Echo wakes with a start, coughing around the feeling of something clogging their throat. Their arm is stretched out, reaching in the direction their brother was just a moment ago, and where now is the muzzle of an alien horse, looking directly at them in the dark. They jump back in their haphazard blanket nest with a startled yell, only halfway smothered by the time they remember they’re in someone else’s ship and it’s simulated night time.

“Duck, I swear, never do that again!” they stage whisper, to which Duck answers but with a dejected gurgle and the gentle prodding of his forehead at the sheets. Echo isn’t sure whether he’s asking to be pet or trying to tuck them in, so they put a tentative hand on the expanse of his forehead, waiting for a reaction. In no time he’s making more of the same gurgles, happier this time, and rubbing against their hand like a satisfied house cat.

“There, there, good horse.” They settle with their back to the cool metal wall, letting their head loll with a sigh. “Did you know I was having a nightmare?”

Another gurgle, almost a whinny this time. “Yup, it sucked. Family stuff, you can imagine. I… think? You’ve got any family?”

Duck sways his head and Echo huffs, grits their teeth when the lump in their throat pokes back up. “Sorry about that, buddy. Don’t tell him, but Gig seems pretty alright company at least.”

“Um, that’s,” comes Gig’s voice from the door, and Echo nearly yells again. “That’s nice? I didn’t mean to eavesdrop on this private conversation between two buddies but I thought I heard you yelling so, the thing is, are you okay?”

Echo contemplates being dismissive, lying about it and just telling him to go back to sleep with a mumbled, stilted apology for waking him up, but Gig looks concerned and warm and tousled in the bluish darkness in all the ways that make their rabbit heart feel instinctively calmer by just looking at him. It would be unsettling in any other circumstance, but it’ll do to get Ballad’s face melting into grief out of their head, at least for the moment.
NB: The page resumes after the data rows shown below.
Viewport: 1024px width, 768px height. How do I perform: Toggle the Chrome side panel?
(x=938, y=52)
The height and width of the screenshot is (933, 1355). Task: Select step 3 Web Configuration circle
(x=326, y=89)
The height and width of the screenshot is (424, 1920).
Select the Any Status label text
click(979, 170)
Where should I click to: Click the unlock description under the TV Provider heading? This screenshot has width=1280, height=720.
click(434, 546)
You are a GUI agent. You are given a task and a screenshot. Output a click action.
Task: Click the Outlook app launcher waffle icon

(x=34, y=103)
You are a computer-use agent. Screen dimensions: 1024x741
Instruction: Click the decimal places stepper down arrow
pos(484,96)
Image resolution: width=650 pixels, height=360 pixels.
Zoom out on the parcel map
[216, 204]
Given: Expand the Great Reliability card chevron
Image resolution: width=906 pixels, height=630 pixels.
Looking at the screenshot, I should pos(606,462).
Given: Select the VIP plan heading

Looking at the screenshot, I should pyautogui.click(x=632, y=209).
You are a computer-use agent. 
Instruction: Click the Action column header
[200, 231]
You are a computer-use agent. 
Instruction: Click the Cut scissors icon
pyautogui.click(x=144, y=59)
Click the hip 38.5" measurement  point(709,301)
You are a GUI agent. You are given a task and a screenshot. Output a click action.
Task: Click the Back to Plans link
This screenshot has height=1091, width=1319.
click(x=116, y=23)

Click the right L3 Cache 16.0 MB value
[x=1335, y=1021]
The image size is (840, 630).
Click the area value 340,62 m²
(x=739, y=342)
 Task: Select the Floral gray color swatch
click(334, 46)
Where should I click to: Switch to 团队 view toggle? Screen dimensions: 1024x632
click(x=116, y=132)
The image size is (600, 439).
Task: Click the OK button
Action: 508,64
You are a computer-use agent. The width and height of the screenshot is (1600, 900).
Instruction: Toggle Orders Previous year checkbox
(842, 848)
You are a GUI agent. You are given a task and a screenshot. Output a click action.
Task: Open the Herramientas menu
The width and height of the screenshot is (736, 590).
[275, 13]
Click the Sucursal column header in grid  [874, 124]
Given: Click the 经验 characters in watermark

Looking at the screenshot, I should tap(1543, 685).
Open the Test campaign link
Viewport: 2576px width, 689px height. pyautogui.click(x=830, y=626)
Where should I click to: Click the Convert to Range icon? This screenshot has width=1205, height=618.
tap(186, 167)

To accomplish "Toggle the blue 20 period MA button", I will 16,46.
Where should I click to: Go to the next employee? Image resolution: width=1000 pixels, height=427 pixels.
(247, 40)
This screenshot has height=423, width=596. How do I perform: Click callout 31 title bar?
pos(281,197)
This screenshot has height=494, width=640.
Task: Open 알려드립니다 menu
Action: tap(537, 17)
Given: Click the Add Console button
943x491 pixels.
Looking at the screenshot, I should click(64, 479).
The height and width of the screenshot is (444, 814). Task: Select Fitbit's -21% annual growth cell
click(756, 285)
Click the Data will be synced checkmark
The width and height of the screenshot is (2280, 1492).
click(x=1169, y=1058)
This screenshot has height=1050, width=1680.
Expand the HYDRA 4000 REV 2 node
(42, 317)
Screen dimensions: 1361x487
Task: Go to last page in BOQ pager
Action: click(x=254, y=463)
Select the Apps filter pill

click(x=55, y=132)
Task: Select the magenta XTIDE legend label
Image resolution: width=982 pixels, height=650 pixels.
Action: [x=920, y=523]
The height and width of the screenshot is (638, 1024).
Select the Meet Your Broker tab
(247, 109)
“Guess I’ve been better,” they say, grateful for the blankets they can wrap around themself like a cocoon, so that Gig won’t see the way they’re hugging their knees to their chest. “Sorry for waking you up, I just keep filibustering your wedding trip.”

Gig snorts, taking one step into the room. “You sounded like Kent right now! Hey, wanna watch anime? It helps me when I have trouble sleeping.”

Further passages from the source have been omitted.